These differences are largely manifest in the desire by architects to start with a clean slate and produce the innovative and unique solution (the 'worlds first'), and by engineers who are ecstatic if they can move the body of knowledge forward by the smallest addition of a piece of information that contributes to an understanding of phenomena.

The variation in mind sets in the design approach to problem solving is described very clearly in the classic book 'Zen and the Art of Motorcycle Maintenance'. An explanation of why these attitudes have emerged is the fundamental philosophical differences between what Pirsig describes as classical and romantic thinkers.

"The romantic mode is primarily inspirational, imaginative, creative, intuitive. Feelings rather than facts predominate. 'Art' when it is opposed to 'Science' is often romantic. It does not proceed by reason or by laws. It proceeds by feeling, intuition and aesthetic conscience. The classic mode, by contrast, proceeds by reason and by laws - which are themselves underlying forms of thought and behaviour. To a romantic this classic mode often appears dull, awkward and ugly, like mechanical maintenance itself. Everything is in terms of pieces and parts and components and relationships. Nothing is figured out until it's run through the computer a dozen times. Everything's got to be measured and proved. Oppressive. Heavy. Endlessly grey. The death force. Within the classic mode, however, the romantic has some appearances of his own. Frivolous, irrational, erratic, untrustworthy, interested primarily in pleasure-seeking. Shallow. Of no substance. Often a parasite who cannot or will not carry his own weight. A real drag on society. By now these battle lines should sound a little familiar. "

This is the source of the trouble. Persons tend to think and feel exclusively in one mode or the other and in doing so tend to misunderstand and underestimate what the other mode is all about.

Architectural design research has always been based upon a combination of traditional methodological research and speculative holistic design research. It is worth noting that even in the pure science, as a result of the changing paradigm of certainty [Chaos Theory], researchers have been given the courage to propose speculative holistic research. The test for a speculative research position lies in the outcomes, not in the eloquence of the argument. When such speculation results in an object or product then the reality of the design can be fully tested by the more traditional scientific methods. Design research speculation cannot be finite in its findings. The aim is to suggest that from the current base of knowledge and existing use a broader potential range outcomes are possible. This is research that asks of the cooperating partners 'what if?'.

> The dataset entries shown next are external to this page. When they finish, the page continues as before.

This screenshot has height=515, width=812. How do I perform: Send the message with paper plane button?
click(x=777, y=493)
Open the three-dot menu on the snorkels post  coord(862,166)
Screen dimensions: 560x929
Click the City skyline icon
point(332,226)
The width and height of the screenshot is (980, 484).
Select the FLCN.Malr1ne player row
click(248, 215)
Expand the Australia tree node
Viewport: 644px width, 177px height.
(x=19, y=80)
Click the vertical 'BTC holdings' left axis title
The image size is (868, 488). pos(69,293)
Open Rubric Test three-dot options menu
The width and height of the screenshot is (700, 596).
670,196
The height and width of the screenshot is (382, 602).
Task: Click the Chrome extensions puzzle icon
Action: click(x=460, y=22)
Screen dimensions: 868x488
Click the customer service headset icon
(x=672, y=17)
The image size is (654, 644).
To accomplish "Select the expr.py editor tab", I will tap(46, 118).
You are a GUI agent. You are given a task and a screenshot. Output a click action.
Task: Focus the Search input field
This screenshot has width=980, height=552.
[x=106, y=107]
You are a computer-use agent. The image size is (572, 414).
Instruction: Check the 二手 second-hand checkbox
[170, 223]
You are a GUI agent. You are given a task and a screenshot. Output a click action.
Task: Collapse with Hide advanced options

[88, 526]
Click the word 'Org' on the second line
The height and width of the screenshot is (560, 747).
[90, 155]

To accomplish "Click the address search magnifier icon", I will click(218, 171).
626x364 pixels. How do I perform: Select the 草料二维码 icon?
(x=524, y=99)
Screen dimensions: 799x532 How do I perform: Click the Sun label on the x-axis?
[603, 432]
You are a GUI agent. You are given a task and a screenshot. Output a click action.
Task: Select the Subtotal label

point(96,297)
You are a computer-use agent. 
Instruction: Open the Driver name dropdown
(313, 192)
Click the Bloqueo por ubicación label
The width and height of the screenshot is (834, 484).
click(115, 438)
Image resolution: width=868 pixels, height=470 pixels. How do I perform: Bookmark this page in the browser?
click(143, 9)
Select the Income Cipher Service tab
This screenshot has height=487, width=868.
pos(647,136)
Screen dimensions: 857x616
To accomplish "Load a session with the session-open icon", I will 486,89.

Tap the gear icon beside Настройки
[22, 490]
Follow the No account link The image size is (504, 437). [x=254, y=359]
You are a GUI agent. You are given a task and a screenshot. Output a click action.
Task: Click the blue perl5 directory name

A primary aim of the forest products industry appears to try to produce engineered timber that can substitute for old growth timbers in conventional building applications. The evidence in the conference proceedings suggests the application of these various research endeavors to the design of innovative comprehensive building systems is limited, for example research into rational structural forms in timber. Where are the cutting edge timber engineering research findings leading us? Are we going round in circles, preaching to the converted? If we do not know where we are going every step is a step in the right direction!!

Over the last six years there has been five international timber engineering conferences and nine hundred and forty-five papers have been presented by representatives from forty-five countries:

USA 229; Australia 111; Japan 110; New Zealand; Canada 58; Sweden 42; UK 38; Germany 30; Netherlands 26; Brazil 23; Switzerland 21; Finland 20; France 19; Malaysia 15; Denmark 13; Norway 12; Czechoslovakia 10; Austria 4; Chile 3; China 3; Croatia 3; Egypt 1; Estonia 1; Ghana 1; Greece 3; India 4; Indonesia 1; Israel 2; Italy 6; Korea 3; Macedonia 1; Mexico 6; Nigeria 1; Poland 7; Portugal 6 ; Slovakia 1; Slovenia 2; South Africa 8; Sri Lanka 1; Taiwan 2; Thailand 2; USSR 8; Zimbabwe 3; Country of origin unknown 6;

These five major international timber conferences were: International Timber Engineering Conference Tokyo Japan 1990; International Timber Engineering Conference London England 1991; 2nd CIB/W18B International Conference on Tropical and Hardwood Timber Structures Kuala Lumpur 1993; Pacific Timber Engineering Conference, Gold Coast, Australia, 1994, International Wood Engineering Conference New Orleans 1996. Fig 1 indicates the top eighteen countries measured by number of papers by country.

Figure 1 Countries who have presented more than ten papers at International Timber Engineering Conferences 1989-1996

A review of key words in the conference paper titles indicates the main areas of timber engineering research interest over the last six years:

Joints 82; load 76; laminated 59; construction 58; connector/connection 58; Behaviour 55; beam 52; stress 48; truss 46; composite 41; properties 40; fire 38; shear 36; performance 34; reinforced 27; creep 26; houses 26; nail 25.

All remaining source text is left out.